The Way to Wealth is regarded by many to be Franklin’s highest literary and philosophical achievement. Franklin himself sums up the essay quite well: “These proverbs, which contained the wisdom of many ages and nations, I assembled and form’d into a connected discourse prefix’d to the Almanac of 1757, as the harangue of a wise old man to the people attending an auction…”
Millionaire Next Door
A classic. This book taught me the importance of having a strong financial defense in terms of spending habits. For spending habits, I primarily mean the largest purchases such as cars and a house.
I also walked away with a greater understanding of the importance of lowering our taxable rate each year by maximizing our tax efficient investments (401k, Traditional IRA, etc.).
This book contains a lot more useful information than what I mentioned above and everyone can find at least one useful piece of information from this book.

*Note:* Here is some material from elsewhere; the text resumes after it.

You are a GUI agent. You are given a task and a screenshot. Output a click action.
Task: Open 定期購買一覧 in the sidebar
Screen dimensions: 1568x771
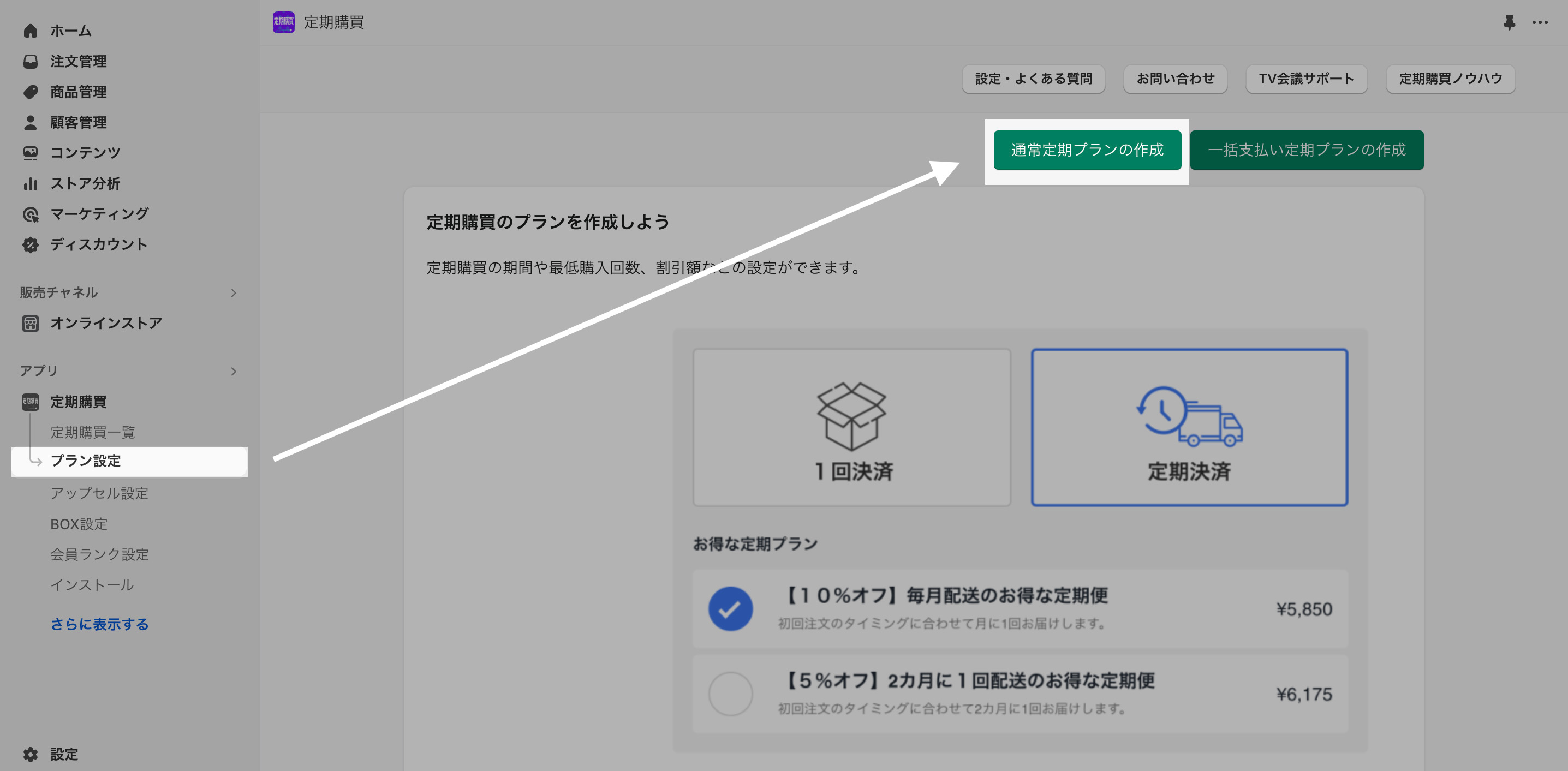click(x=93, y=432)
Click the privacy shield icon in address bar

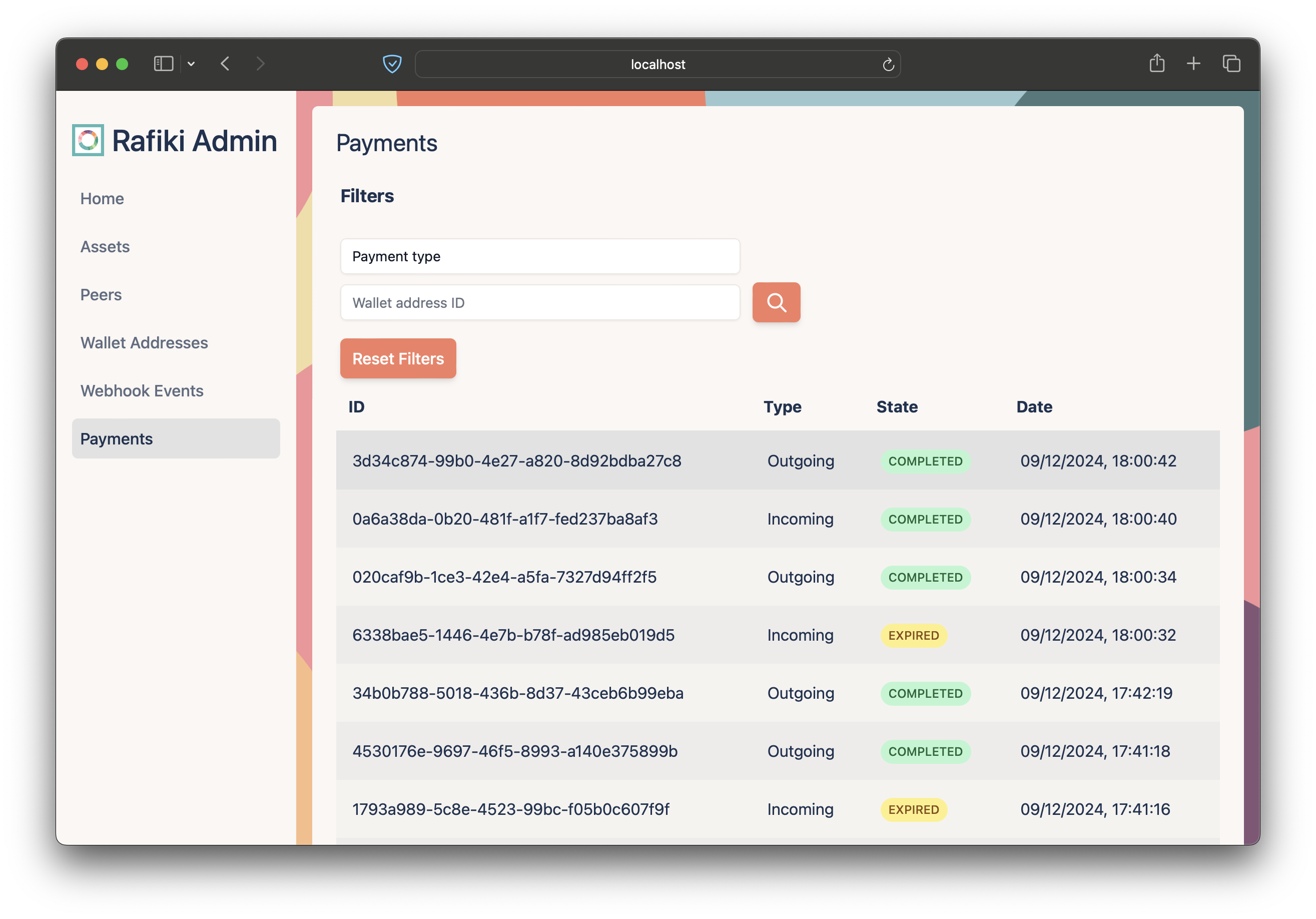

I would recommend reading the 2010 edition which includes a 2 page preface from the author. If you come across an older edition, you can always click here and “look inside” to read the 2 page preface.
If you’re a financial newbie, then this 16 page ebook, If You Can, by William Bernstein is a great start.
In case you wanted to read more by him, Bernstein wrote The Four Pillars of Investing: Lesson for Building a Winning Portfolio. Personally, I don’t approve of his methodology on to allocate such a large portion of our portfolio into bonds, but the book will still take someone from A to Z in terms of your investments.
The Lean Startup
In the today’s world, everyone needs to consider themselves an entrepreneur. Job security is a myth created from older generations. The reality is we need to constantly be learning & developing our skills so that we remain valuable to our employers and to the market. The Lean Startup, by Eric Ries, tackles how to best approach continuous innovation and development within ourselves and our teams.
Rich Dad, Poor Dad
Lastly, I’ll add Kiyosaki’s Rich Dad, Poor Dad. This was a great 4 to 5 hour book which opened my eyes to truly understanding the impact of cash flows. Another critical takeaway was understanding how we can progress from employee, to self-employed, to business owner and ultimately to investor. If I could, I would add a 5th position to Kiyosaki’s book of philanthropist, or someone capable and willing to give back to society.
Anyway, that’s a ‘quick recap’ of some books that were highly informative and important to my development. As I mentioned above, if you have a recommendation you think would be helpful, feel free to email me or comment below.
I hope you find these books as useful as I did.